THE ALTERNATIVE: The Farewell, dir. Lulu Wang
Release Date: 20th September
Starring: Awkwafina, Tzi Ma, Diana Lin, Zhao Shuzhen
When A24 is distributing a movie across the pond, it’s usually a sign to start paying attention. The American distributor and production house has been responsible for the release of a variety of indie gems over the past few years: Moonlight, Lady Bird, Hereditary, just to name a few. They know how to pick ’em, that’s for sure. The Farewell, the second feature film from Lulu Wang, looks to be another astute acquisition for the company. Based on Wang’s own experiences with family illness, her latest follows aspiring writer Billi (Awkwafina) as she tries to process the news of her grandmother’s terminal cancer diagnosis. Travelling to China to say final goodbyes, Billi struggles with her family’s decision to hide the illness from Nai Nai (Mandarin for grandma) to allow her to pass in relative peace. With Chinese-American roots, Billi represents the filmmaker herself. Whilst looking to tell a funny and poignant story about reciprocal love between a young woman and her grandmother, The Farewell addresses the discourse on cultural identity as relating to the divide between cultural heritage felt chiefly by second and third generation immigrants. From the trailer, we can see Billi confused by the traditions of her Chinese ancestors as she views the world from a predominantly Western perspective. Already released in the US to strong reviews, The Farewell will be one to seek out when it lands on British shores.

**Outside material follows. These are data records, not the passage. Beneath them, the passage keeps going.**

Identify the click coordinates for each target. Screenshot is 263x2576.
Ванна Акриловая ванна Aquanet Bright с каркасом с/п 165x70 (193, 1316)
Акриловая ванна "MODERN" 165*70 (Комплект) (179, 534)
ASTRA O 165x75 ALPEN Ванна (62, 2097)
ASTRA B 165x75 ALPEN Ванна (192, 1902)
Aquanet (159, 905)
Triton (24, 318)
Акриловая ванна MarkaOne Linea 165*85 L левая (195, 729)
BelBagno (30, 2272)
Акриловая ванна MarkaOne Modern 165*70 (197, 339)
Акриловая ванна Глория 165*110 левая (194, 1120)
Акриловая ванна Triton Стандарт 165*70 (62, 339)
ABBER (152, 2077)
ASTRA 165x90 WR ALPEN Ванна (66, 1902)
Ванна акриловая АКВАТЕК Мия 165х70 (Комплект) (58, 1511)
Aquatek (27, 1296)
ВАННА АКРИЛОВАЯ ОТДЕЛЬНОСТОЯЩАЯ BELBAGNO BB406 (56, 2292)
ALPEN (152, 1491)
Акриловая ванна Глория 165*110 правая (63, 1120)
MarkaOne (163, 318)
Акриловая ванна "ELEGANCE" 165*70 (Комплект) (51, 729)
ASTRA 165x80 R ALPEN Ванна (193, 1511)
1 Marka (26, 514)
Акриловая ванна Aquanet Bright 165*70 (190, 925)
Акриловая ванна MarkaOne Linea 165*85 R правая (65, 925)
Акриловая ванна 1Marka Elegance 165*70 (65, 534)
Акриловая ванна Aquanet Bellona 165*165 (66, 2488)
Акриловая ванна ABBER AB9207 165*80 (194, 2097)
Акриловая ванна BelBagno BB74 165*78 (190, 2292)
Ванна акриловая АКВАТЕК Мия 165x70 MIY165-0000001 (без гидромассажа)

EDITOR’S PICK: It Chapter Two, dir. Andy Muschietti
Release Date: 6th September
Starring: James McAvoy, Jessica Chastain, Bill Hader, Isaiah Mustafa, Bill Skarsgård
Stephen King’s It is one big book. A roller coaster experience from beginning to end, the novel jumps back and forward in time as it follows the Losers’ Club – a group of outcasts bonded by their fear of the omnipotent being terrorising their hometown – as both children and adults. The recent film adaptation toiled in development as the filmmakers tried to overcome the dilemma of how to tell this gargantuan story. Eventually, they landed on a pretty nifty solution: take the sections of the book solely with the kids, dial down the more inaccesible and transgressive elements of King’s story (if you know, you know) and see how it goes. Andy Muschietti’s It completely blew expectations out of the water, becoming the highest-grossing horror movie of all time. There was no way there wouldn’t be a sequel after that box-office haul. Luckily for Warner Bros., it had essentially already been written for them. So, now we get to see the Losers all grown up on-screen, 27 years after the events of the original, trying to take down Pennywise (Bill Skarsgård) once and for all. The cast is promising, Jessica Chastain and Bill Hader in particular making for pitch-perfect adult versions of their respective characters. The first It was more of a fun, spooky adventure than it was an out-and-out horror. Though proper horror buffs may complain, replicating that tone here will do just the trick for an end-of-summer thrill ride.